Ruiz then denied penetrating his daughter, but said he “may have tried. He then said he put his “hard” penis next to his daughter’s vagina in an “explosion” of excitement two or three times. He then said he wanted to penetrate his daughter only once, on a morning less than a month ago.
He added that he was now telling the truth. He then described quite a bit more about various instances of sex with his daughter.
The police also found seminal fluid and semen on his daughter and on her clothing from a very recent incident between his and his daughter. The fluid was determined to be that of him.
The interview was played for the jury at trial and he was convicted. Ruiz argued that the interview of him should have been excluded at trial and the appellate court agreed.
However, the entire case was not dismissed.

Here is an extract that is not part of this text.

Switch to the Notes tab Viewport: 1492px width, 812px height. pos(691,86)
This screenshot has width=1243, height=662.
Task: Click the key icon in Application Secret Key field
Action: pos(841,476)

While we applaud this ruling for its application of the corpus delicti rule (and do not sympathize with child molesters), we also believe the whole case should have been retried without the interview being played to the jury, rather than allowing the convictions on other counts to remain valid. We cannot help but suspect that had the interview not been played, the result would not necessarily be what the appellate court found because the jury did hear the interview, which made the jury more comfortable convicting Ruiz on other evidence.
The citation for the First Appellate District Court ruling discussed above is People v. Benjamin Ramirez Ruiz (1st Dist., 2020) 56 Cal. App. 5th 809, 270 Cal. Rptr. 3d 702.